PETTIS COUNTY - The man who owns the property where human remains were discovered Monday was convicted of first-degree murder and sentenced to life in prison in the mid-1960s before two Missouri Supreme Court cases, in 1966 and 1970, eventually overturned his conviction on the basis of a series of police missteps involving Joseph Arbeiter's then-juvenile status.
Arbeiter, now 65, allegedly stabbed and killed Nancy Zanone in December 1963 on Chippewa Ave. in St. Louis during a botched home invasion.
Arbeiter was arrested and charged May 1 for sexually assaulting a neighbor, sodomy, rape, and drug possession, among other charges. The discovery of the remains came after deputies obtained a warrant to search his trailer and the area around it Sunday and Monday.
Arbeiter was only 15 years old when the crime was committed, and according to court documents, had been fingered as a local "daytime residence burglar" by police.
St. Louis police linked a theft in the area with the murder, which began as a home invasion.
A series of missteps in the St. Louis Police Department's investigation into then-juvenile Arbeiter ensued, as police picked Arbeiter up and took him to the police station for questioning.
Police allegedly coaxed a confession out of Arbeiter without reading him his rights or notifying the juvenile court of his detainment or implied charges. The juvenile court was notified only after hours of detainment by police.
A juvenile court ordered he be prosecuted under general law, and he was subsequently indicted by a grand jury for first-degree murder.
A trial court overruled Arbeiter's objections to the police evidence introduced in court and he was eventually found guilty by jury, which led to the case being taken to the state's Supreme Court.
The Supreme Court labeled the trial court's judgment to overrule Arbeiter's objections as "erroneous", and primarily on that facet of the case, called for a remand of the case, though not an outright reversal.

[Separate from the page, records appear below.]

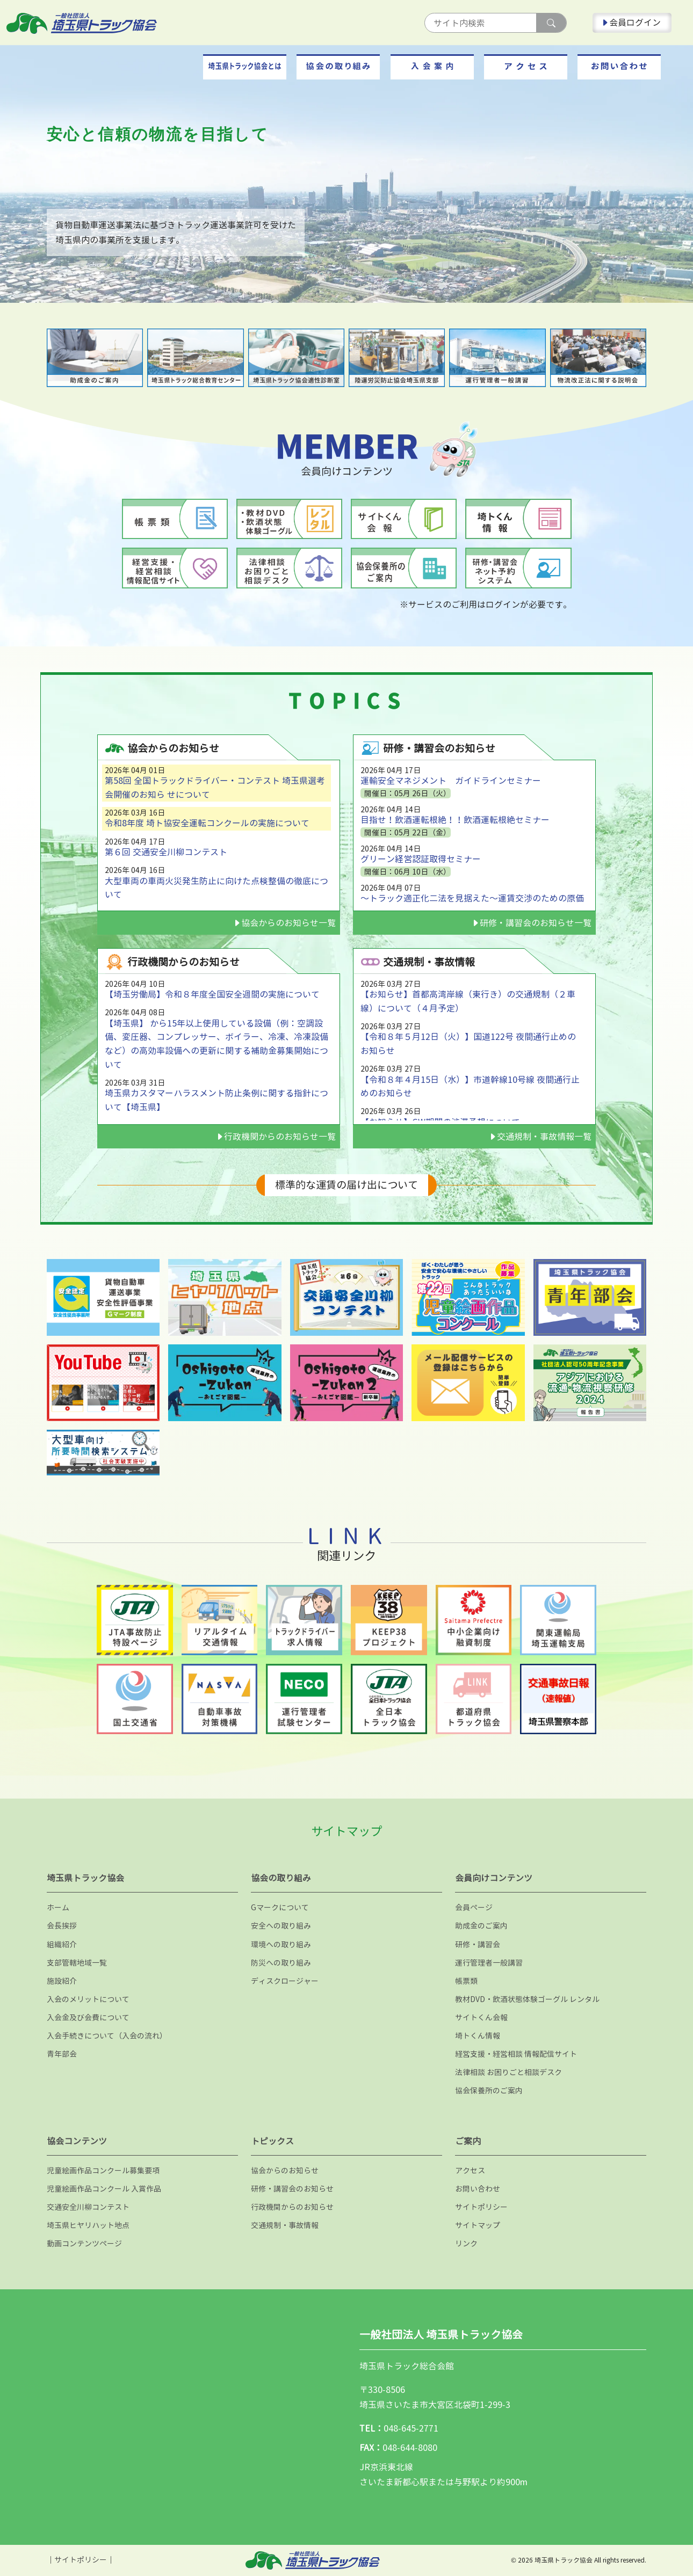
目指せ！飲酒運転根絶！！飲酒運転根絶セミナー (455, 820)
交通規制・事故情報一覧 (539, 1137)
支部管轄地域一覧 (77, 1963)
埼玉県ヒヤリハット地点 (88, 2225)
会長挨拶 (62, 1925)
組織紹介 (62, 1944)
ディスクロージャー (285, 1981)
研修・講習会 (477, 1944)
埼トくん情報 (477, 2036)
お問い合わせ (477, 2189)
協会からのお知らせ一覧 (284, 923)
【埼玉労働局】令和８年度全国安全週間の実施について (212, 994)
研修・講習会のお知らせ (292, 2189)
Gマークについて (280, 1907)
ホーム (58, 1907)
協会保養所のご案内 (489, 2090)
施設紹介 (62, 1981)
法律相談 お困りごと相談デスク (508, 2072)
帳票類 (466, 1981)
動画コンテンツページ (84, 2243)
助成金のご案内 (481, 1925)
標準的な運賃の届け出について (346, 1184)
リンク (466, 2243)
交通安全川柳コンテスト (88, 2207)
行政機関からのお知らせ (292, 2207)
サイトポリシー (481, 2207)
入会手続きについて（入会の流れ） (107, 2036)
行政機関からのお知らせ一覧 (275, 1137)
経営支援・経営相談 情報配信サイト (516, 2054)
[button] (244, 66)
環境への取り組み (281, 1944)
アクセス (470, 2170)
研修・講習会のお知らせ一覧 (531, 923)
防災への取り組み (281, 1963)
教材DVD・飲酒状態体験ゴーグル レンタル (527, 1999)
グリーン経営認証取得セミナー (420, 859)
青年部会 (62, 2054)
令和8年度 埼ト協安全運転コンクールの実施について (207, 823)
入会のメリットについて (88, 1999)
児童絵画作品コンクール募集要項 (103, 2170)
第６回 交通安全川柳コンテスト (166, 852)
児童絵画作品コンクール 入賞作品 (104, 2189)
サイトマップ (477, 2225)
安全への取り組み (281, 1925)
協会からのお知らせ (285, 2170)
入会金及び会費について (88, 2017)
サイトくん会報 (481, 2017)
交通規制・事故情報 (285, 2225)
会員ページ (474, 1907)
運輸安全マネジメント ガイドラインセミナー (450, 781)
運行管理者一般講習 (489, 1963)
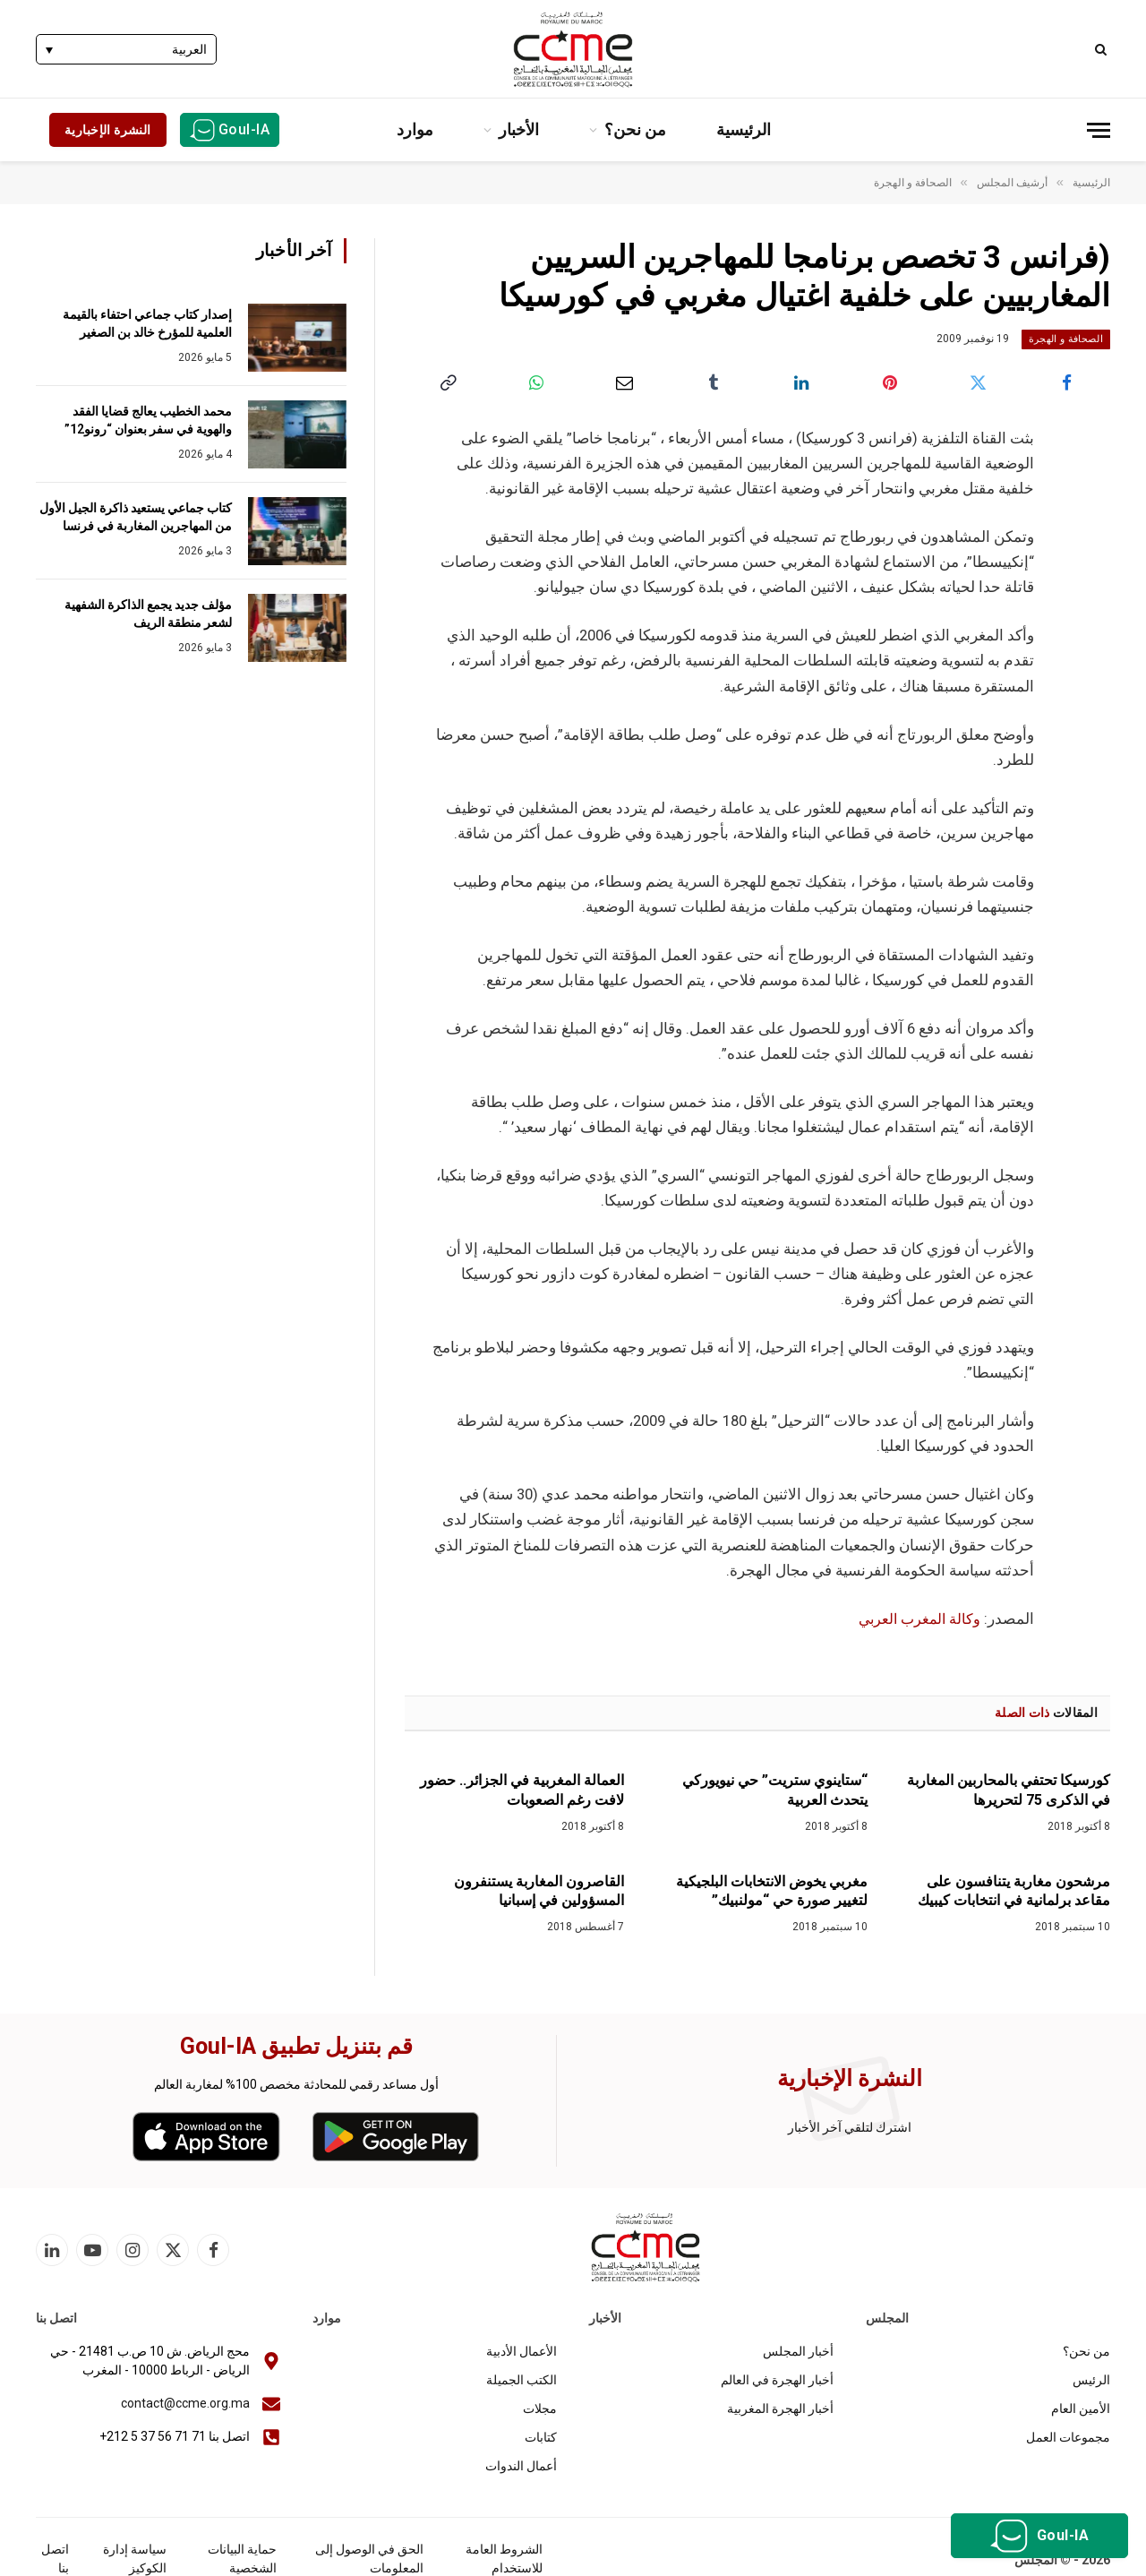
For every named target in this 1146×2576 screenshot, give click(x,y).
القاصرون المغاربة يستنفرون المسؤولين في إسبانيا (539, 1890)
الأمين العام (1080, 2408)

A motion for rehearing or transfer to another court was denied only a month later, on November 14, 1966.
After the case, the circuit court's lawyer moved to subpoena the juvenile records containing Arbeiter's case.

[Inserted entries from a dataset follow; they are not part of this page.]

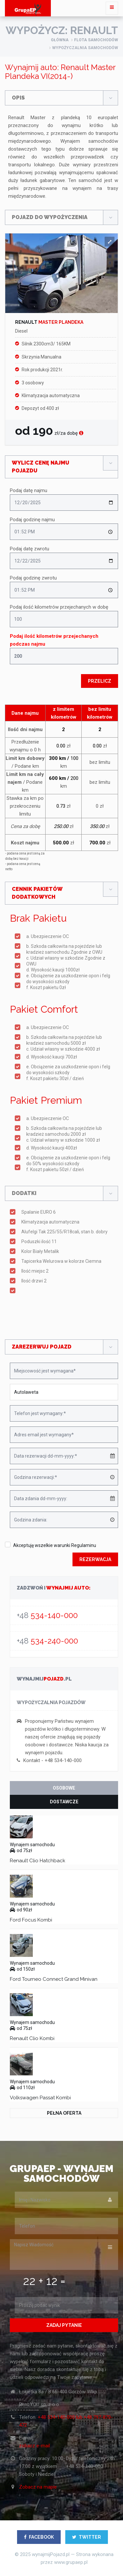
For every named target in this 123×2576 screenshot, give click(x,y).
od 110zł (22, 2087)
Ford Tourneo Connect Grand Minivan (53, 1979)
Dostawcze (64, 1801)
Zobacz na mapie (38, 2487)
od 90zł (21, 1909)
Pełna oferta (64, 2113)
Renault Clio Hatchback (37, 1861)
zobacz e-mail (34, 2446)
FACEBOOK (39, 2537)
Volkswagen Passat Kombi (40, 2098)
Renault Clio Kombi (32, 2038)
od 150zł (22, 1969)
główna (60, 40)
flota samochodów (96, 40)
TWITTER (86, 2537)
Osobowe (64, 1788)
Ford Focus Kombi (31, 1920)
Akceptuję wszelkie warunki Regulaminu (54, 1545)
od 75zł (21, 1850)
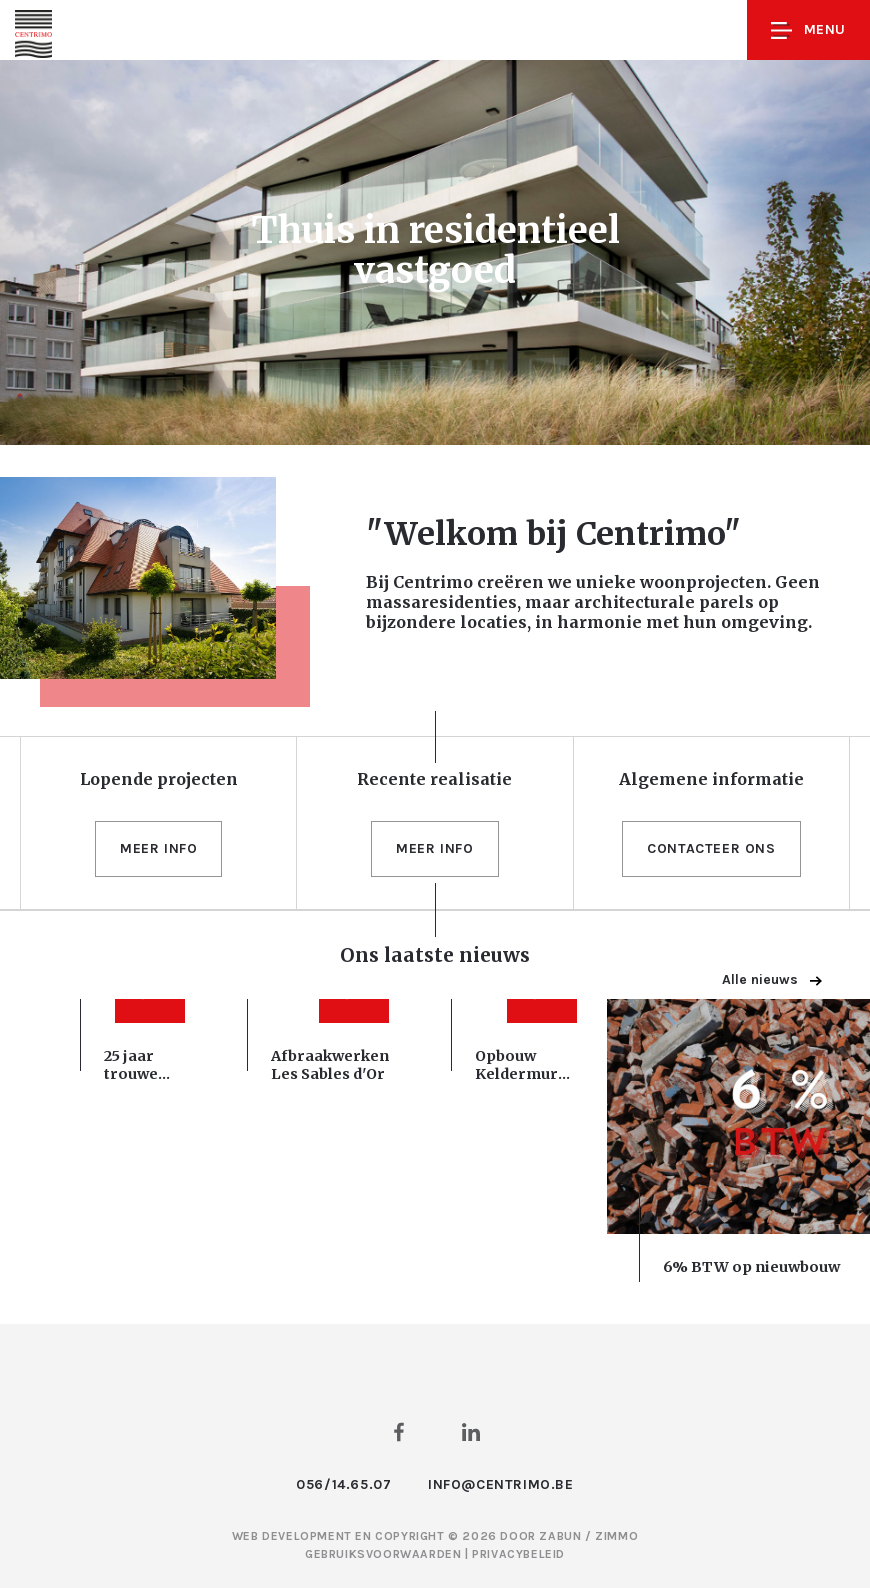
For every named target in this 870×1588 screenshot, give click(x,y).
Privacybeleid (518, 1554)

After four years, the Missouri Supreme Court again took up the case, this time with Arbeiter facing second-degree murder charges and 40 years in prison.

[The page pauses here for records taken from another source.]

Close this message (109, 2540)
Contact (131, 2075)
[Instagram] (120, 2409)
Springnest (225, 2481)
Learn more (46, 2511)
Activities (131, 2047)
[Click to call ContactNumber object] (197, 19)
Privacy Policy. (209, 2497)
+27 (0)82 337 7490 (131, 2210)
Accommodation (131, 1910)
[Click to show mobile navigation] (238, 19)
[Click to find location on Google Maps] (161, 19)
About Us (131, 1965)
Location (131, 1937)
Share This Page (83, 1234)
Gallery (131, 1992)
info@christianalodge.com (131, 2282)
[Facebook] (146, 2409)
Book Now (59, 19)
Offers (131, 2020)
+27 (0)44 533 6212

The court determined that the juvenile records could not be used to implicate Arbeiter, as the process disrupted the chain of custody for juvenile record protection, and was the sole basis by which Arbeiter could be found guilty.
The court recognized that Arbeiter could not incriminate himself in the crime, and the only way that the state could pursue valid charges would be by the self-incrimination contained in the juvenile records, which were confidential.
The final judgment states:
"The retrial of this case makes clear that the state must rely upon the statements of appellant to supply the proof of his guilt. The proof relied on in this case evidences that fact. In view of the decisions of this court rendering such statements inadmissible, we must conclude that the state does not have available to it legally admissible evidence of the defendant's guilt. Therefore, the only alternative is to order the discharge of appellant."
The murder charges against Arbeiter were subsequently dropped, but several periods of incarcaration followed for drug and motor vehicle charges.